Cars and Trucks

Riding with IndyCar Champ Hélio Castroneves in the 2021 TLX Type S at Mid-Ohio

Marc UrbanoCar and Driver

Asking three-time Indy 500 winner Hélio Castroneves to take it slow is like asking the dentist to skip the anesthetic. You could do it, but why? Castroneves is a three-time winner of the Indianapolis 500. He’s won 24 Hours of Daytona. He won the 2020 IMSA WeatherTech SportsCar title. His fancy footwork even helped him win Season 5 of Dancing with the Stars. Why would we ask him to put his comfy shoes on the brake pedal while he took us for a lap around the 2.4-mile Mid-Ohio Sports Car Course in Acura’s new TLX Type S?

We were invited to ride with the high-flying Brazilian for one short and sweet hot lap during IMSA’s big race weekend. It was his first time inside the new TLX, but Mid-Ohio is a track he won at in 2018, and again last year with Acura Team Penske. Listening to the air-cooled seats breath inside the TLX isn’t at all like being buckled into Acura’s 600-horsepower DPi prototype race car, but that didn’t mean Castroneves held back.

Marc UrbanoCar and Driver

The new 355-hp TLX Type S, used as the pace car in Ohio, marks the revival of the more dynamic parts of Acura’s personality. The fun stuff with beefed-up suspension parts and more power. The official pace car has high-temp brake fluid, race brake pads, and Michelin Pilot Sport 4S tires. The car Castroneves chauffeured us in was closer to an actual production Type S. It was fitted with similar brake upgrades as the pace car, but instead wore the factory 255/35R-20 Pirelli P Zero summer tires offered with the lightweight wheel and summer tire package. Acura says the lightweight wheels trim about 21 pounds of unsprung heft compared to the standard kit.

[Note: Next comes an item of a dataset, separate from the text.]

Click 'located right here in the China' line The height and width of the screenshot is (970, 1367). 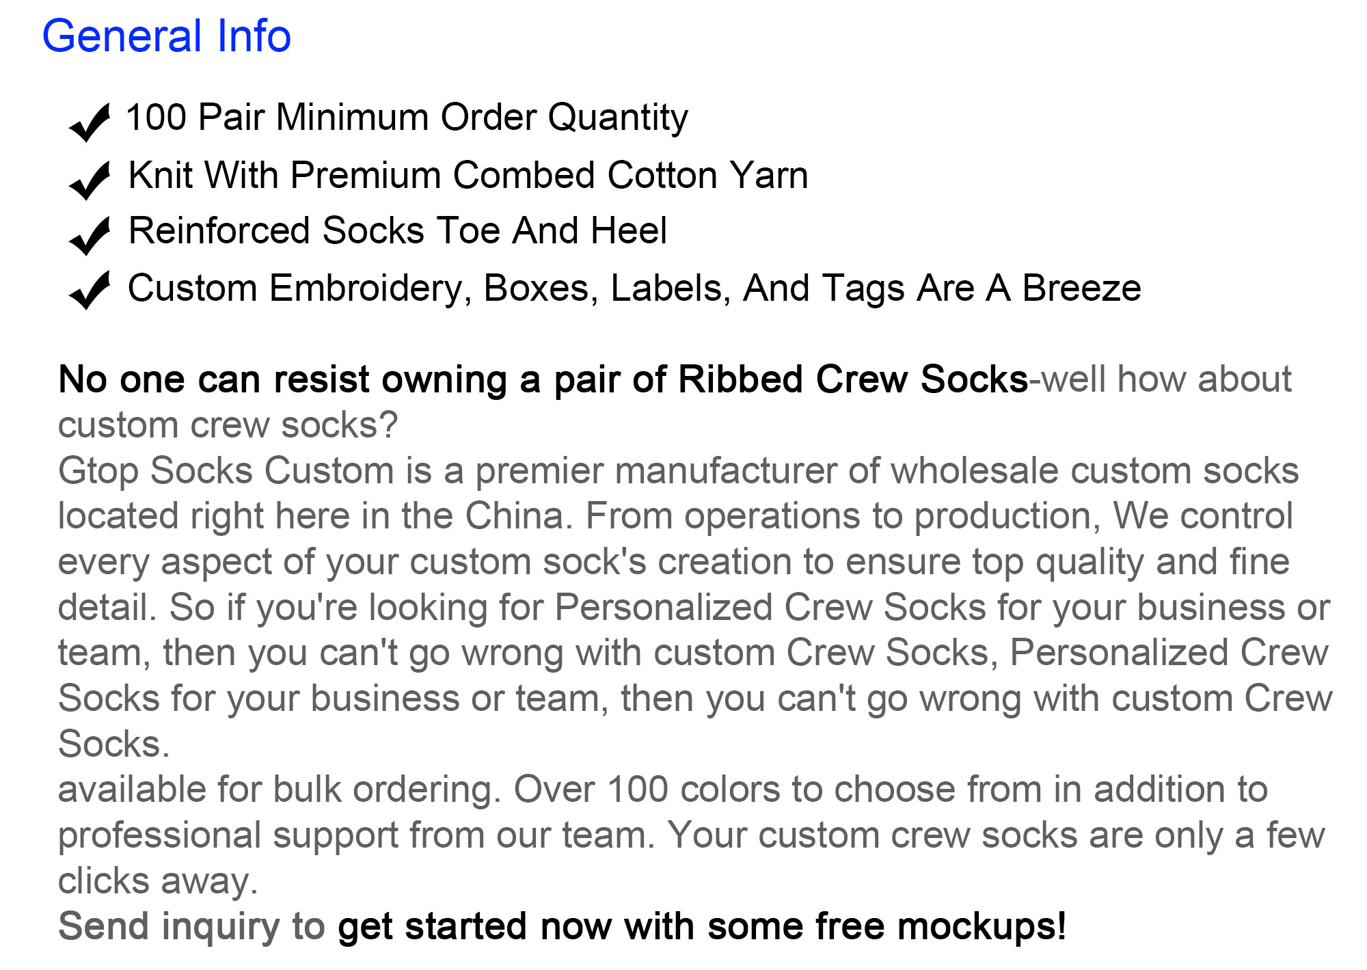click(314, 516)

Castroneves wasted no time flattening the pedal from pit row. We were immediately entering Turn 2, known as Keyhole, as he stomped on the big Brembo four-piston front brakes. The exit from Keyhole foreshadowed the rest of the lap; lots of speed with exceptionally good grip under cornering. Headed into Turn 4, where the IndyCar champ would normally be sailing at around 180 mph, we were just over 100 mph, but the brakes kept up and in Sport+ mode the 10-speed automatic delivered fast reflexes. This is still a luxury sports sedan, so while Castroneves painted a perfect racing line to the track edge, the ride was firm, the seats comfy, and the racetrack’s smell of VP Racing Fuels was left outside the quiet cabin. This was a cakewalk for Castroneves, and the TLX on summer tires didn’t harbor much restraint either.

Marc UrbanoCar and Driver

Exclusive to Type S models, Sport+ mode improves throttle response and makes the transmission upshift 30 percent quicker. It also tells the drivetrain to deliver up to 40 percent more torque to the outside rear wheel under cornering. The torque vectoring from the all-wheel drive system does its due diligence around this race course’s mix of ups and downs, narrow sections, and that infamous hilly left-hander. The momentum we carried through Turn 5, aptly named Madness, in this mostly-stock street car made us both laugh. To be fair, Castroneves could probably make an Amazon delivery van feel like a Mazda MX-5 Miata Cup Car, but the TLX passed the “guy with some really nice rings” test.

The TLX Type S doesn’t behave as big as it looks. Its spacious interior makes it feel roomy inside, but it’s brainy active suspension prevents this 4200-pound sports sedan from excessive movements. Acura’s Adaptive Damper System is the culprit behind this, and like Type S models of the past, the thicker anti-roll bars and springs over the standard model give it more confidence. The TLX Type S pace car doesn’t need to be pushed to nine-tenths to keep up with the field, but even on an out lap it behaves with far more enthusiasm than the previous car.

After returning to the pits Castroneves comes to a complete stop to give the next person a ride in the souped-up sedan, and the rear brakes lament the abrupt lack of cool air. Smoke starts to fill the spokes of the 20-inch lightweight Acura NSX-look-alike wheels. See what type of trouble happens when you ask race car drivers slow down?

Marc UrbanoCar and Driver

Later that afternoon Castroneves’ teammates finished first in the Konica Minolta DPi Acura Prototype. The Acura tent went nuts. Castroneves was bouncing around with excitement. Obviously happy for his team’s fourth consecutive win at Ohio, and maybe some extra hype from knowing next weekend he’d back in an IndyCar working on a fourth ring.